Graft-Versus-Host Disease
The most significant complication of allogeneic transplants is graft-versus-host disease, or GVHD. This happens when the donor’s immune cells recognize your body’s tissues as foreign and attack them. Roughly 35% to 50% of allogeneic transplant recipients develop a meaningful form of acute GVHD, typically within the first 100 days. The skin, liver, and digestive tract are the most common targets, causing rashes, jaundice, or severe diarrhea.
The risk varies with how closely the donor matches. With an identical sibling donor, the rate of serious GVHD is about 20%. With a fully matched unrelated donor, it rises to around 30%, and with one or two mismatches, it reaches 40%. About half of patients who develop acute GVHD will go on to develop chronic GVHD, a longer-lasting condition that can resemble autoimmune disorders, affecting the skin, eyes, mouth, and other organs.
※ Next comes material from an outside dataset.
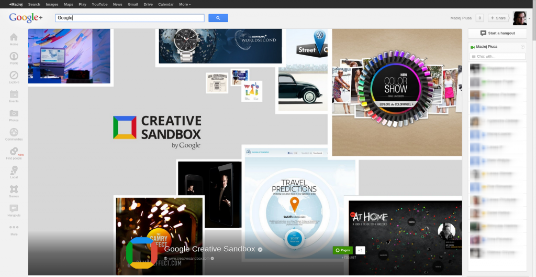Open YouTube in the top navigation bar
The height and width of the screenshot is (277, 536).
coord(99,4)
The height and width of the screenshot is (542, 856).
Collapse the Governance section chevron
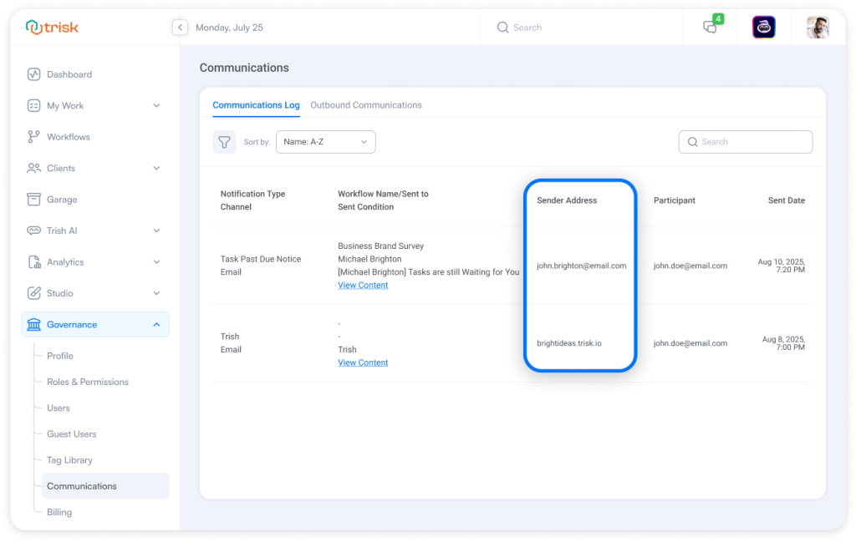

Reduced-Intensity Transplants
Traditional full-intensity conditioning is extremely taxing on the body, which historically limited transplants to younger, healthier patients. Reduced-intensity conditioning, sometimes called a “mini-transplant,” uses lower doses of chemotherapy and radiation. This approach still suppresses the immune system enough for donor cells to engraft, but relies more heavily on the donor immune cells to fight the disease over time rather than destroying it all upfront.
Reduced-intensity regimens have expanded transplant eligibility to patients up to age 70 and to those with other health conditions that would make full-intensity conditioning too dangerous. Multiple studies have shown that for patients between 35 and 60 with certain types of leukemia, outcomes with reduced-intensity conditioning are comparable to full-intensity regimens.
Recovery and Engraftment
After the stem cell infusion, there’s a waiting period while the new cells establish themselves. Blood counts typically begin recovering 8 to 14 days after transplant. Your neutrophil count, the key marker of immune recovery, should reach a functional level by 30 days. Platelet recovery takes longer: you may need platelet transfusions for three to six weeks or more.
During this vulnerable window, your immune system is essentially nonexistent. Most patients remain hospitalized or near the transplant center for close monitoring. Infections are the primary concern, since even a mild virus can become life-threatening without functioning white blood cells.
Life After Transplant
The first 100 days after transplant are considered the highest-risk period. During this time, you’ll follow strict precautions to avoid infection. This includes avoiding crowds and contact with anyone who’s sick, wearing a mask in public, and frequent hand washing. At home, you’ll need a separate room and bathroom, limited visitors, and a caregiver to help keep the environment clean.
Diet restrictions are significant. Raw or undercooked meat, unpasteurized dairy, unwashed fruits and vegetables, and unpackaged baked goods are all off-limits. Only treated water, meaning filtered or boiled, is safe to drink. These precautions exist because your rebuilt immune system can’t yet handle the bacteria and fungi that a healthy person’s body handles without issue.
Skin care matters too. Daily showers with mild soap, careful skin hydration, and strict sun protection with daily sunscreen become part of your routine. Your new skin cells are especially sensitive to UV damage, and some medications used to prevent GVHD increase sun sensitivity further. Over months, restrictions gradually ease as your immune system matures. Full immune recovery can take a year or longer, and some patients need to be re-vaccinated for childhood diseases since their previous immunity is wiped out by the conditioning process.